Data supplied.
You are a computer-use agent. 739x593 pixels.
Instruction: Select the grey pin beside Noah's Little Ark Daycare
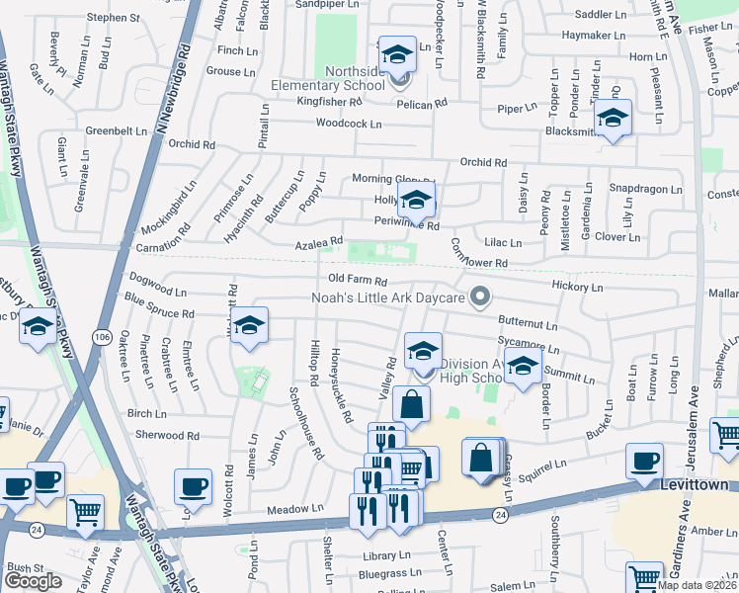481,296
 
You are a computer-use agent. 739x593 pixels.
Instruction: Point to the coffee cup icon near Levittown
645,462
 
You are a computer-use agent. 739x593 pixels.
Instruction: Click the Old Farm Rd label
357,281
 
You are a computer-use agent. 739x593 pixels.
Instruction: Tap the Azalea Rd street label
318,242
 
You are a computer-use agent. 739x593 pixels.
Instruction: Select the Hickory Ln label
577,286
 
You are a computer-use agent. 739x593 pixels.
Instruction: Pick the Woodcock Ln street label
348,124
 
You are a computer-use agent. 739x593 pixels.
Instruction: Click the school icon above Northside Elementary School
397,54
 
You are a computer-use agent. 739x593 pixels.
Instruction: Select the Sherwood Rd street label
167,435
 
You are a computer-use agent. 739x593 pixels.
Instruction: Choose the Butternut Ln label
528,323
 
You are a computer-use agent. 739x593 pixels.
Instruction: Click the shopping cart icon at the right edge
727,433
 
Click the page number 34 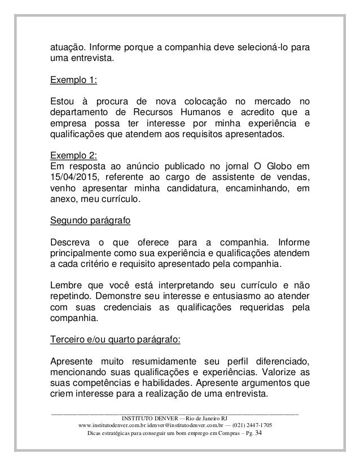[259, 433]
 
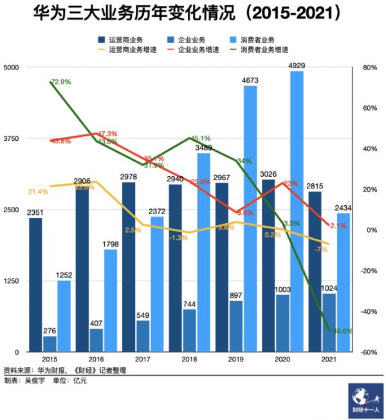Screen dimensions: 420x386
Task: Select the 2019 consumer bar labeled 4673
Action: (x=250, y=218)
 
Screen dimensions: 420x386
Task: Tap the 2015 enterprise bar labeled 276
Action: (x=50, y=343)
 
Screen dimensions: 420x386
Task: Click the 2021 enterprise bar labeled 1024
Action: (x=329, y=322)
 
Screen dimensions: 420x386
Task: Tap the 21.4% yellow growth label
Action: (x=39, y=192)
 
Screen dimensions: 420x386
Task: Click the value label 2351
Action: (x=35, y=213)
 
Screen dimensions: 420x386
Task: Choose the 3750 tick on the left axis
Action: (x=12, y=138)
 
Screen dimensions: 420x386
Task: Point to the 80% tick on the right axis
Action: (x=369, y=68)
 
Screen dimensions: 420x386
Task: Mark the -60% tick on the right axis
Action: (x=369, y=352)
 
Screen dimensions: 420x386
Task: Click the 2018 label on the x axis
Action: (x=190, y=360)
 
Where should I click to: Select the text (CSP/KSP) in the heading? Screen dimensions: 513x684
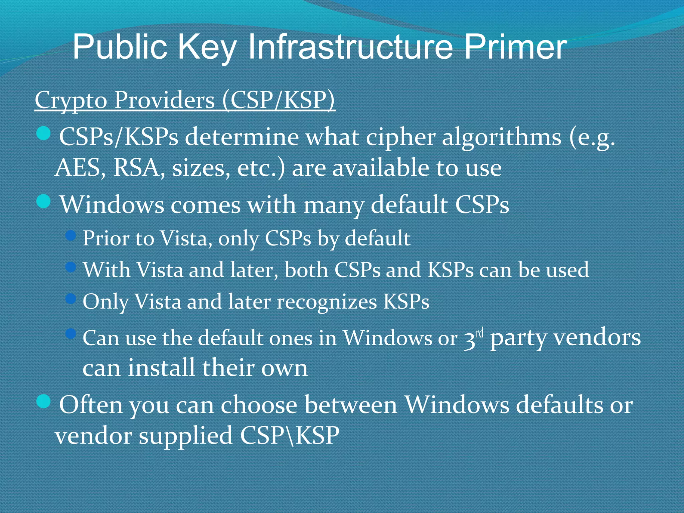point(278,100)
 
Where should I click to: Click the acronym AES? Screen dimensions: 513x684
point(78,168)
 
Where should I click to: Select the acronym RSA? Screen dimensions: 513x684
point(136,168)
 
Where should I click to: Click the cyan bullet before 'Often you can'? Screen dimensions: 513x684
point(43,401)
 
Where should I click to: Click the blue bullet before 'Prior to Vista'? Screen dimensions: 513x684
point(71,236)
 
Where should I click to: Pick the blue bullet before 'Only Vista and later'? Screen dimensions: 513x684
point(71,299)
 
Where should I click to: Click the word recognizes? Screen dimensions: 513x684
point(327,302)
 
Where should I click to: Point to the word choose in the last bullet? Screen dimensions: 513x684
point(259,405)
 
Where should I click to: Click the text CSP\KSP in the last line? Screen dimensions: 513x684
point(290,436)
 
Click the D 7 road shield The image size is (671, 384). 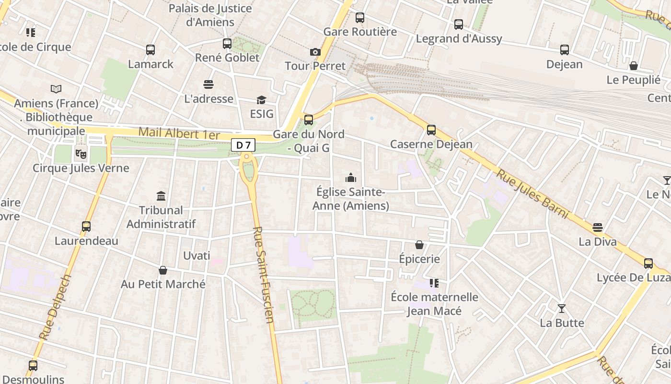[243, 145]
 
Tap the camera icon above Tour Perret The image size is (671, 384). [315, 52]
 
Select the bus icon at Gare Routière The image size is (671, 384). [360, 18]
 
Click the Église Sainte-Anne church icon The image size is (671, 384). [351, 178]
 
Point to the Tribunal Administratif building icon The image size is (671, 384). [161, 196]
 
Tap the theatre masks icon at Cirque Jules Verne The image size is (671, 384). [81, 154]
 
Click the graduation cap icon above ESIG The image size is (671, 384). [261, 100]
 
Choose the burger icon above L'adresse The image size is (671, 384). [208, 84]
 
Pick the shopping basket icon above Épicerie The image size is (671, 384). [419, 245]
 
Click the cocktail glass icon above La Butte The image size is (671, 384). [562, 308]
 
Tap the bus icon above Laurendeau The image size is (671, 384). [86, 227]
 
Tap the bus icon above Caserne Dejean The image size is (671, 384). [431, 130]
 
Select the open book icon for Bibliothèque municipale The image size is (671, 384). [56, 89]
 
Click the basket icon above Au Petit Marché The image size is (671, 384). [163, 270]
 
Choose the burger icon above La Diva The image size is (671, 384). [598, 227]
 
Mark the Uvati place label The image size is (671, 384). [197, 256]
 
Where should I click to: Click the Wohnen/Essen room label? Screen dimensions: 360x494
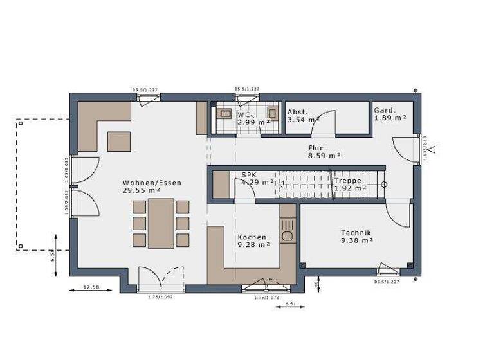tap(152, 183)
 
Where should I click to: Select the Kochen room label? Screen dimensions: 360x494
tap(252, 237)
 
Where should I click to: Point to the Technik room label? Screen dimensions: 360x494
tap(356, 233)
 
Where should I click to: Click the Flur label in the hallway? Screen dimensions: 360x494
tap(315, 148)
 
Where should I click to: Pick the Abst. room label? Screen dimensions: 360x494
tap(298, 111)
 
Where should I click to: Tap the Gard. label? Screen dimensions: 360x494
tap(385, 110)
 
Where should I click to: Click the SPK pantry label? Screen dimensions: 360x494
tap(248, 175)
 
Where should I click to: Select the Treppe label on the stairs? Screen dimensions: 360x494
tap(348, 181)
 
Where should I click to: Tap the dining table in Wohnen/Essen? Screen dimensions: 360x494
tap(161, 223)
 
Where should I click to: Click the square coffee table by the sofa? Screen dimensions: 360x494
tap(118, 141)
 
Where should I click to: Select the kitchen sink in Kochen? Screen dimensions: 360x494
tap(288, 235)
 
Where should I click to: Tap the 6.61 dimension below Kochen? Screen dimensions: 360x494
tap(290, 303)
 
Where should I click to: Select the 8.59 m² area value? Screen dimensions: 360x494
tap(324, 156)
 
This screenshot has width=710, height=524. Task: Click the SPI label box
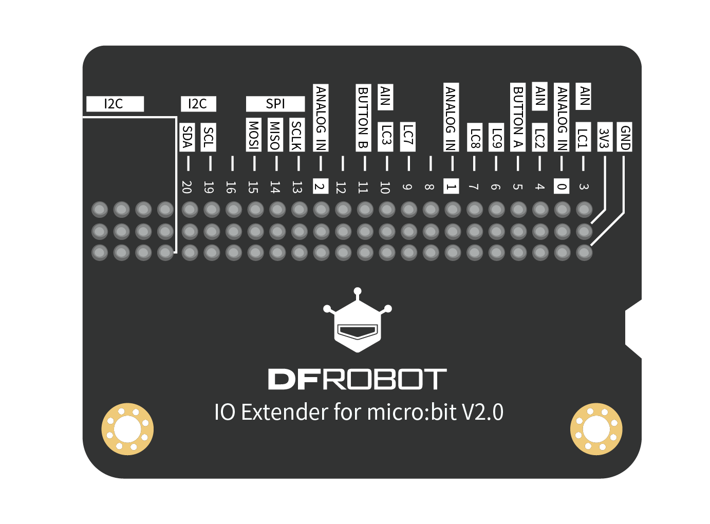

Written request. Copy the records from the line containing "Choose the burger icon above La" through the line containing "tap(252, 237)", requests included, and shift every coordinate in the answers by -137. Omit the pictures from your copy.

Result of the exercise.
Choose the burger icon above La Diva The image size is (671, 384). [461, 90]
 
Mark the Uvati place label The image size is (671, 384). [60, 119]
 
Where should I click to: Click the Wohnen/Essen room label? Screen dimensions: 360x494
tap(15, 46)
 
Where should I click to: Select the Kochen room label? Screen dimensions: 360x494
tap(115, 100)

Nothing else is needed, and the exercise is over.